Extracted text
━━━━━━

Marvin Neil Simon (born July 4, 1927 in The Bronx, New York City), is an American playwright and screenwriter. He is one of the most reliable hitmakers in Broadway history, as well as one of the most performed playwrights in the world. From the mid sixties to the mid Eighties, Simon's name became a synonym for popular and financial success. Though primarily a comic writer, some of his plays, particularly the Eugene Trilogy and The Sunshine Boys, reflect on the twentieth century Jewish-American experience.
Biography
After attending De Witt Clinton High School in the Bronx, Simon briefly attended
New York University in 1946. Two years later, he quit his job as a mailroom clerk in the
Warner Brothers offices in
Manhattan to write radio and television scripts with his brother
Danny Simon, including a tutelage under radio comedy legend
Goodman Ace when Ace ran a short-lived writing workshop for
CBS. Their revues for
Camp Tamiment in
Pennsylvania in the early 1950s caught the attention of
Sid Caesar, who hired the duo for his popular TV comedy series
Your Show of Shows. Simon later incorporated their experiences into his play
Laughter on the 23rd Floor. His work won him two
Emmy Award nominations and the appreciation of
Phil Silvers, who hired him to write for his eponymous sitcom in 1959.
In 1961, Simon's first Broadway play, Come Blow Your Horn, opened at the Brooks Atkinson Theatre, where it ran for 678 performances. Six weeks after its closing, his second production, the musical Little Me opened to mixed reviews. Although it failed to attract a large audience, it earned Simon his first Tony Award nomination. Overall, he has garnered seventeen Tony nominations and won three. He has also won a Pulitzer Prize in drama for Lost In Yonkers.
In 1966 Simon had four shows running on Broadway at the same time: Sweet Charity, Star Spangled Girl, The Odd Couple, and Barefoot in the Park. His portfolio includes the light comedies Barefoot in the Park and The Odd Couple, the darker, more autobiographical works, Chapter Two and the Eugene Trilogy made up of Brighton Beach Memoirs, Biloxi Blues and Broadway Bound, and his books for musical comedies, Sweet Charity and Promises, Promises.

━━━━━━

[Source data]
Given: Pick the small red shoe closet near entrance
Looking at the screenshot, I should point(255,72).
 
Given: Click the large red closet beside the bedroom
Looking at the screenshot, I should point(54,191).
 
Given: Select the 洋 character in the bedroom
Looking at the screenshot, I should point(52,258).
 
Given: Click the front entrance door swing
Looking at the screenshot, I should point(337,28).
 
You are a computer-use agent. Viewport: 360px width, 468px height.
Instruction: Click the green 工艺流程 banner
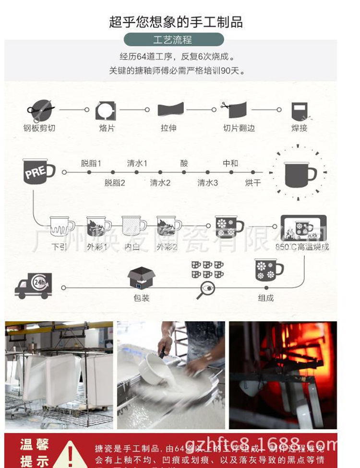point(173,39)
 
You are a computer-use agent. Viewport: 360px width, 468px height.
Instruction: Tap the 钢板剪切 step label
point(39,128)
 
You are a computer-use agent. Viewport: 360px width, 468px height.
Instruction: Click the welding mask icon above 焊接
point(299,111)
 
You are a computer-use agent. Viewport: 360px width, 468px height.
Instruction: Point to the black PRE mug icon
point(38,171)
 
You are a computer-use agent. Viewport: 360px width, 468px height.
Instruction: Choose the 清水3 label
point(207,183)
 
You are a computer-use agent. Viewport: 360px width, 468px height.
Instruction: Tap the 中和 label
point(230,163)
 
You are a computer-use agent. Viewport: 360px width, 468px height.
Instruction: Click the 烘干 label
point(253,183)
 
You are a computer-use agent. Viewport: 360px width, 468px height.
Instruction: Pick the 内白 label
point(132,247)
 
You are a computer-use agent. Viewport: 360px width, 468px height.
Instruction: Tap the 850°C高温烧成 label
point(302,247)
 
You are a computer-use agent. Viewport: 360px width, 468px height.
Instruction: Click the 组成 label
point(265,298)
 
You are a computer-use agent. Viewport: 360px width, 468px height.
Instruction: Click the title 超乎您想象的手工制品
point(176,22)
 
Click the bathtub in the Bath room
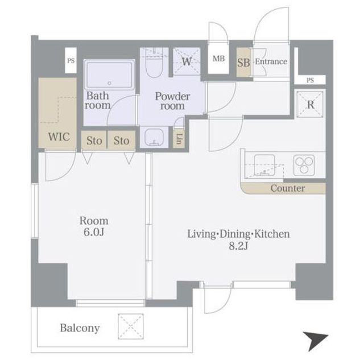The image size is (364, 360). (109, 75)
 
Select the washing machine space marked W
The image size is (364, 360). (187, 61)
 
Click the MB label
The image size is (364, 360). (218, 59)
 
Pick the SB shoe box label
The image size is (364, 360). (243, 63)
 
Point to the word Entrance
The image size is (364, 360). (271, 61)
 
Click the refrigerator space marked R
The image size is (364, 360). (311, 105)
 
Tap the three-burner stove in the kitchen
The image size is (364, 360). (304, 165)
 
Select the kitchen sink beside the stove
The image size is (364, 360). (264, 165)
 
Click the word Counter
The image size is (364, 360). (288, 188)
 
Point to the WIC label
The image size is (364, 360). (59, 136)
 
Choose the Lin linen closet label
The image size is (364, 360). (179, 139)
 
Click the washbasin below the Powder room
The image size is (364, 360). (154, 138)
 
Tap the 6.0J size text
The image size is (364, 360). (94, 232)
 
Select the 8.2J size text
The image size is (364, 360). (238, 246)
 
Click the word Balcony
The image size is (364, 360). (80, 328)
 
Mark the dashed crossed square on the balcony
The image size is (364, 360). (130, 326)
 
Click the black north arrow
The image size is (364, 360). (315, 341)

━━━━━━

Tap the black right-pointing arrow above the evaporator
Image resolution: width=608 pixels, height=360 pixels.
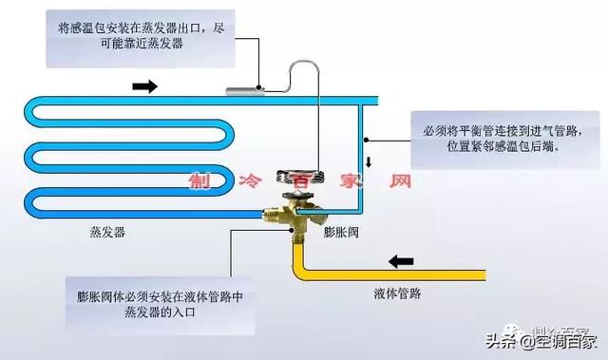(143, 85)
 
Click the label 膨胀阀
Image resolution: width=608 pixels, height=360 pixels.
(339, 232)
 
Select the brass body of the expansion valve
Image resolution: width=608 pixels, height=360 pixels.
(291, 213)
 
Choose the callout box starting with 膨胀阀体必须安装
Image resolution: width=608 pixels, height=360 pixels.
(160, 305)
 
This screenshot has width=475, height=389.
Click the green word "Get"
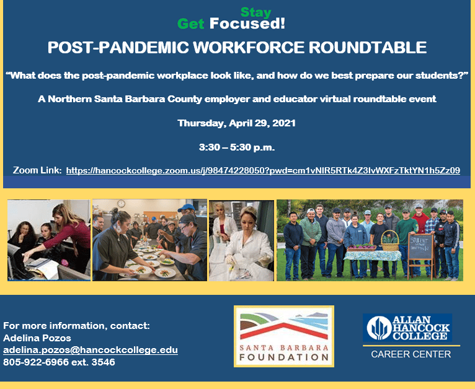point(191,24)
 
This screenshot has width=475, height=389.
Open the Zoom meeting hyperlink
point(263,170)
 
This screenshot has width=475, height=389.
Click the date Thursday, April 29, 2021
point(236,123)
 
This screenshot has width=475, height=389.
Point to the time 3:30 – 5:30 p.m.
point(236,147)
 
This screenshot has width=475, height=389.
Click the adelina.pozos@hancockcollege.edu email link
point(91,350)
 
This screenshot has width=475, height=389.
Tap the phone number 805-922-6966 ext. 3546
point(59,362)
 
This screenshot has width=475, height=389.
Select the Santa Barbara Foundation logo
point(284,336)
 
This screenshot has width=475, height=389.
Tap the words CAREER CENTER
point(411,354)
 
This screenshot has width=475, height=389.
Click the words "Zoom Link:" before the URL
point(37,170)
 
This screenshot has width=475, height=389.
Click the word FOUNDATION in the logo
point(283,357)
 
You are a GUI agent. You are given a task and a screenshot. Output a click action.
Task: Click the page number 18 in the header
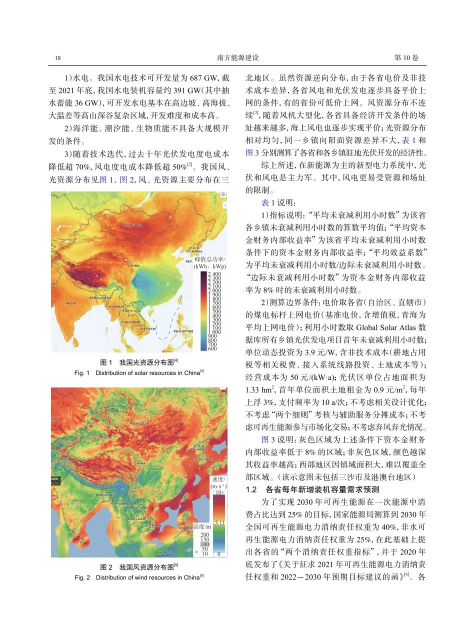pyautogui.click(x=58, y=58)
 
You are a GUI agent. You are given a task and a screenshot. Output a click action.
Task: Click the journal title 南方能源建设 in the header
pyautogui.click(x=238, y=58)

━━━━━━

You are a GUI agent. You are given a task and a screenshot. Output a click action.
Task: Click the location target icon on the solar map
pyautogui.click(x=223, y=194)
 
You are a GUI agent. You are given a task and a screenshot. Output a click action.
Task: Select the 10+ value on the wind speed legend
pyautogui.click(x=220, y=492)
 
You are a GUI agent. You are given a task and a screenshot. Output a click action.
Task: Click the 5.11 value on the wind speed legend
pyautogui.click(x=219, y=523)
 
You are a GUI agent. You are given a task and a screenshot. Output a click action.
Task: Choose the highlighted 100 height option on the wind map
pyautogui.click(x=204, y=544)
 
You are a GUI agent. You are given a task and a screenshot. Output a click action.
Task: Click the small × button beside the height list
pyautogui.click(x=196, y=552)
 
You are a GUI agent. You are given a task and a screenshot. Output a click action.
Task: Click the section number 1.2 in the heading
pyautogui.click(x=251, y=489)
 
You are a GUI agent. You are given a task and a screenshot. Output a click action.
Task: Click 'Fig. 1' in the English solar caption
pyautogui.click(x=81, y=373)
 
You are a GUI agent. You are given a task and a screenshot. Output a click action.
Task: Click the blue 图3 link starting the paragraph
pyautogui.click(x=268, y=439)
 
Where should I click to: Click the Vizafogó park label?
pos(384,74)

━━━━━━

Problem A
Translate this sentence from the Neil Simon biography into Spanish: "Overall, he has garnered seventeen Tony nominations and won three."
Problem B
Go on with the Neil Simon biography, starting right after its final sentence.

Task response A
En total, ha obtenido diecisiete nominaciones a los premios Tony y ha ganado tres.

Task response B
He has also written screenplay for more than twenty films. These include adaptations of his own plays as well as original work, including The Out-of-Towners, Murder by Death and The Goodbye Girl. He has received four Best Screenplay Academy Award nominations.
Simon has been married five times, to dancer Joan Baim (1953-1973), actress Marsha Mason (1973-1981), twice to Diane Lander (1987-1988 and 1990-1998), and currently actress Elaine Joyce. He is the father of Nancy and Ellen, from his first marriage, and Bryn, Lander's daughter from a previous relationship whom he adopted.
Simon has been conferred with two honoris causa degrees; a Doctor of Humane Letters from Hofstra University and a Doctor of Laws from Williams College. He is the namesake of the legitimate Broadway theater the Neil Simon Theatre, formerly the Alvin Theatre, and an honorary member of the Walnut Street Theatre's board of trustees.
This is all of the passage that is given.